Rerouting nerves during amputation reduces phantom limb pain before it starts
Doctors at The Ohio State University Wexner Medical Center and College of Medicine are pioneering the use of primary targeted muscle reinnervation (TMR) to prevent or reduce debilitating phantom limb and stump pain in amputees.
Losing a limb due to trauma, cancer, or poor circulation can result in phantom limb and stump pain in upwards of 75 percent of amputees in the United States. Primary TMR—the rerouting of nerves cut during amputation into surrounding muscle—greatly reduces phantom limb and residual limb pain, as reported in recent publications by Dr. Ian Valerio, division chief of Burn, Wound and Trauma in Ohio State's Department of Plastic and Reconstructive Surgery, and Dr. J. Byers Bowen, a former resident who is now in private practice. Their latest work featured in the January 2019 issue of Plastic and Reconstructive Surgery describes how to perform this technique in below-the-knee amputations.
TMR was first developed to allow amputees better control of upper limb prosthetics. Traditionally doctors perform the surgery months or years after the initial amputation. When surgeons discovered the procedure also improves certain causes of pain, they started using it to treat disorganized nerve endings called symptomatic neuromas and/or phantom limb pain.

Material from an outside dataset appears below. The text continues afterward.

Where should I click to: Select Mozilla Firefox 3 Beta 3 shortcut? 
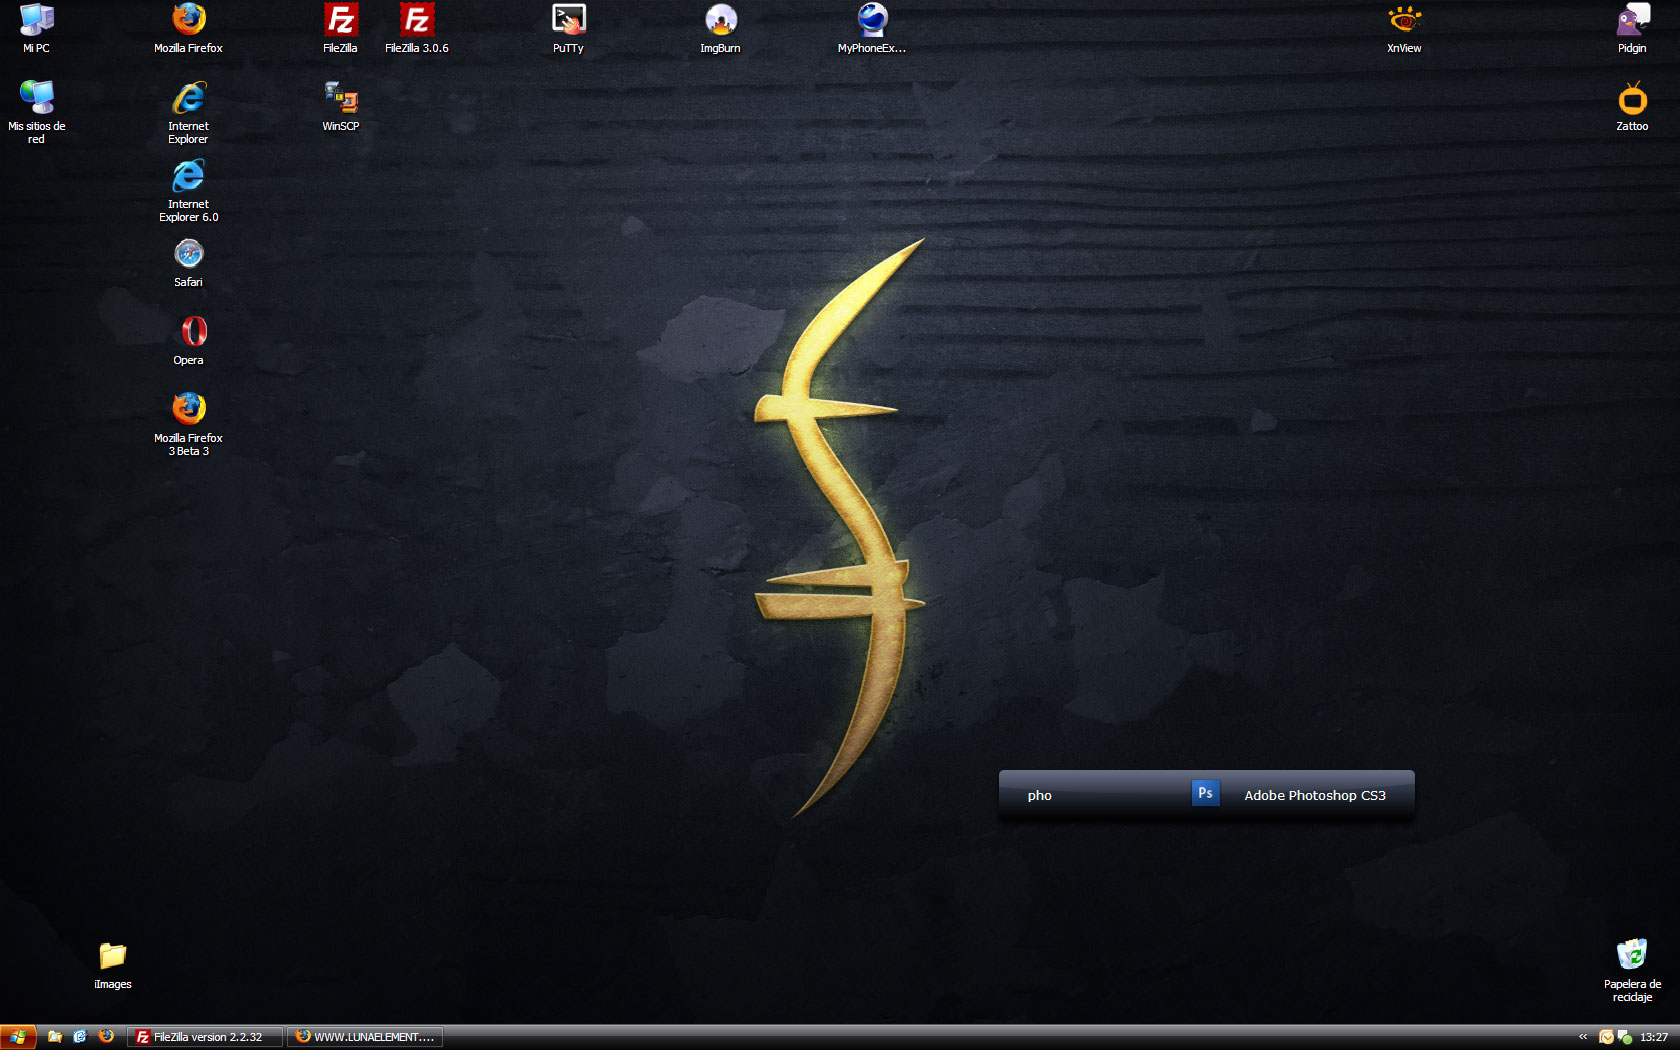(188, 411)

In this paper, Valerio and Bowen provide a detailed description of TMR in below-the-knee amputees and document the benefits of primary TMR for preventing pain.

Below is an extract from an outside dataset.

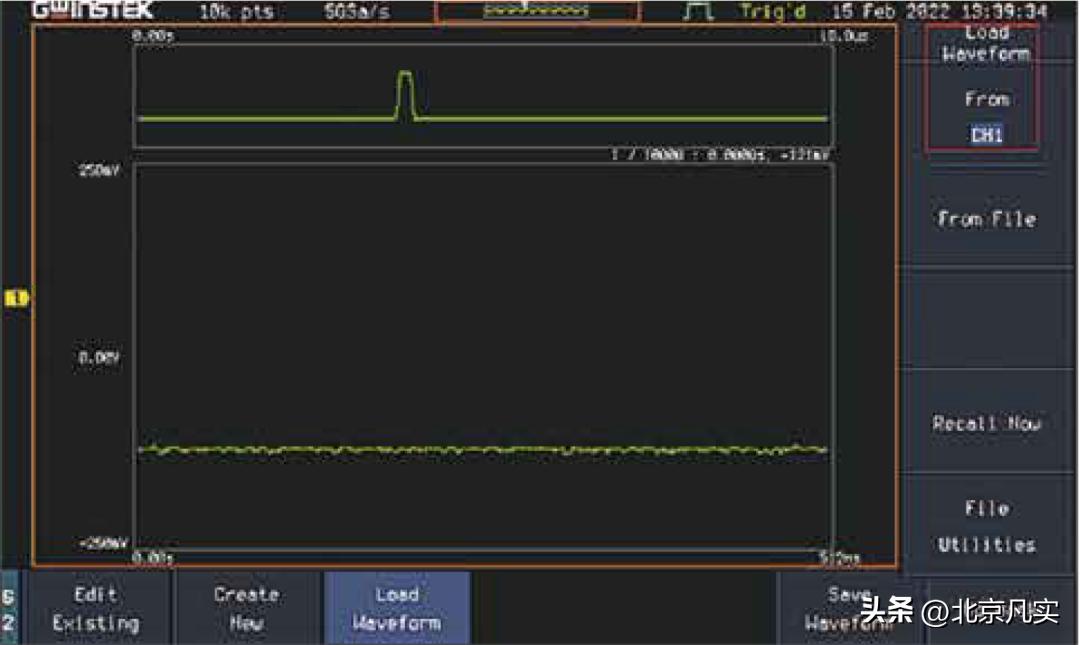Click the memory position bar indicator
This screenshot has width=1080, height=645.
point(537,12)
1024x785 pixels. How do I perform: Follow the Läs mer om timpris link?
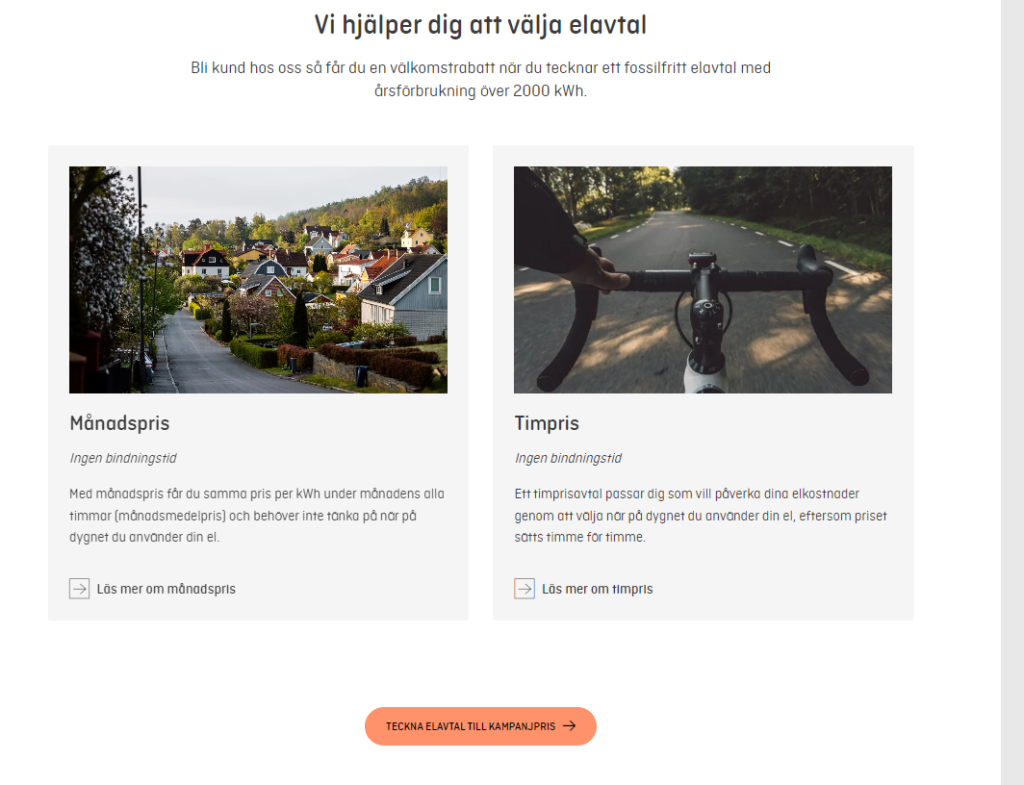tap(597, 589)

"This paper provides a blueprint for improving patient outcomes and quality of life following amputation," said Dr. K. Craig Kent, dean of The Ohio State University College of Medicine.
Over the course of three years, the surgeons performed 22 TMR surgeries on below-the-knee amputees, 18 primary and four secondary. None of the patients have developed symptomatic neuromas and only 13 percent of patients who received primary TMR reported having pain six months later.

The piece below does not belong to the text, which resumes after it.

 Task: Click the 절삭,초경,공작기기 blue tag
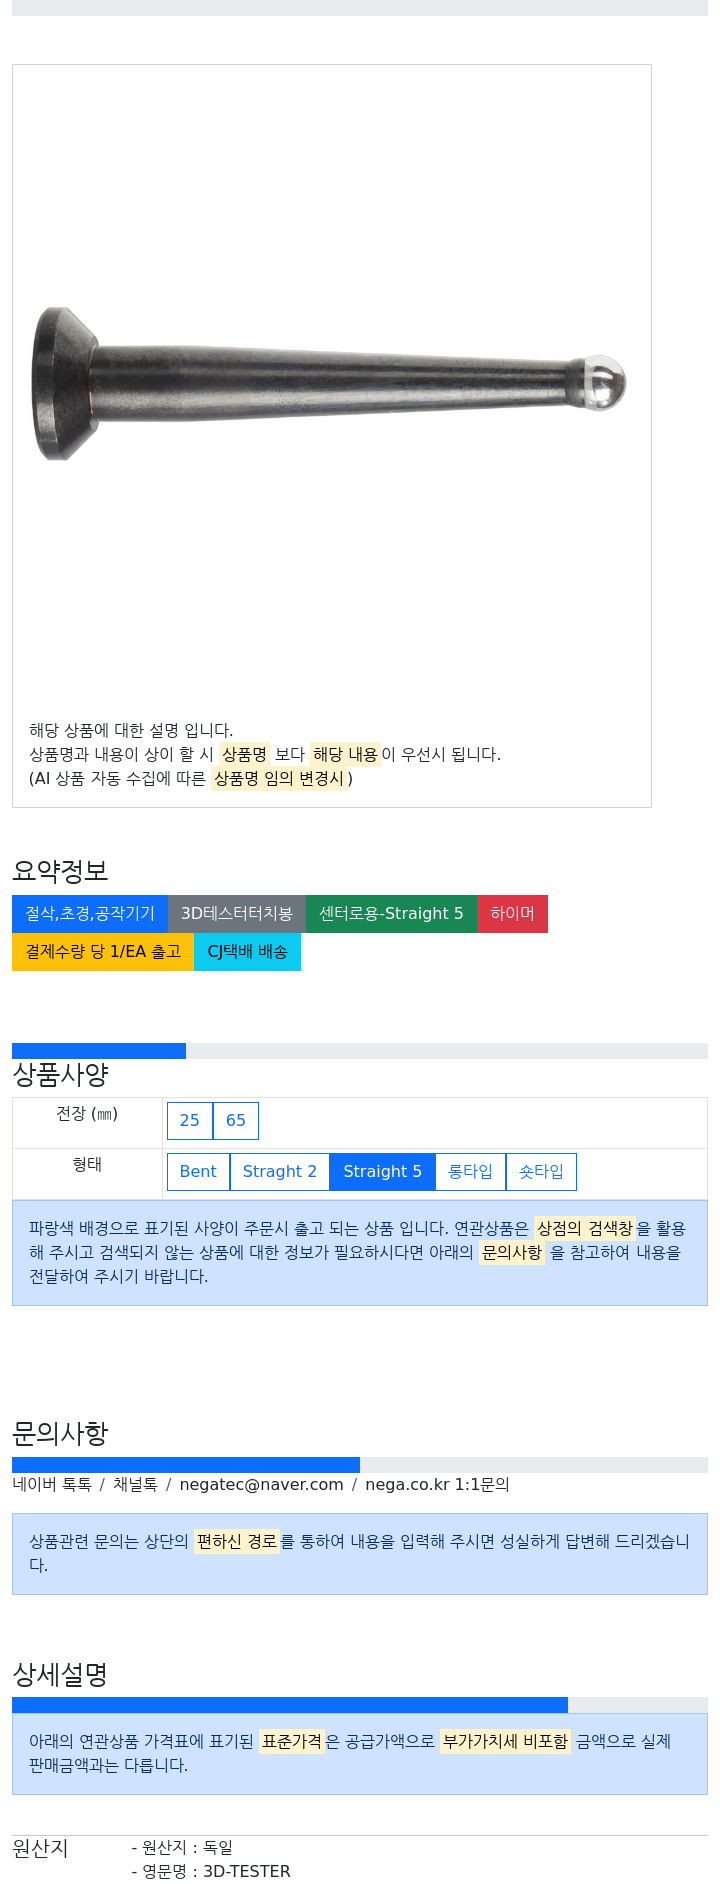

"A significant amount of pain in amputees is caused by disorganized nerve endings, i.e. symptomatic neuromas, in the residual limb. They form when nerves are severed and not addressed, thus they have nowhere to go," Valerio said. "Attaching those cut nerve endings to motor nerves in a nearby muscle allows the body to re-establish its neural circuitry. This alleviates phantom and residual limb pain by giving those severed nerves somewhere to go and something to do."
Valerio said patients who've had TMR significantly reduce or sometimes stop using narcotics and other nerve pain related medications, which can greatly improve their quality of life.
"TMR has been shown to reduce pain scores and multiple types of pain via a variety of validated pain surveys. These findings are the first to show that surgery can greatly reduce phantom and other types of limb pain directly," Valerio said.
Bowen added that upper extremity amputees are better able to use and control their prosthetics in addition to their improved pain outcomes. He said, "TMR allows for more individual muscle unit firings through the patient's thoughts. It provides for better intuitive control resulting in more refined functional movements and more degrees of motion by an advanced prosthetic."
The researchers believe primary TMR is a reliable technique to prevent the development of disorganized nerve endings and to reduce phantom and other limb pain in all types of amputations. When done at the time of initial amputation, there is minimal health risk and recovery is similar to that of traditional amputation surgery.
Surgeons perform TMR routinely at Ohio State, with primary TMR as the standard of care for most orthopedic-based traumatic and oncologic amputations. Valerio lectures and trains surgeons around the world on the primary TMR technique in an effort to make it a global best practice.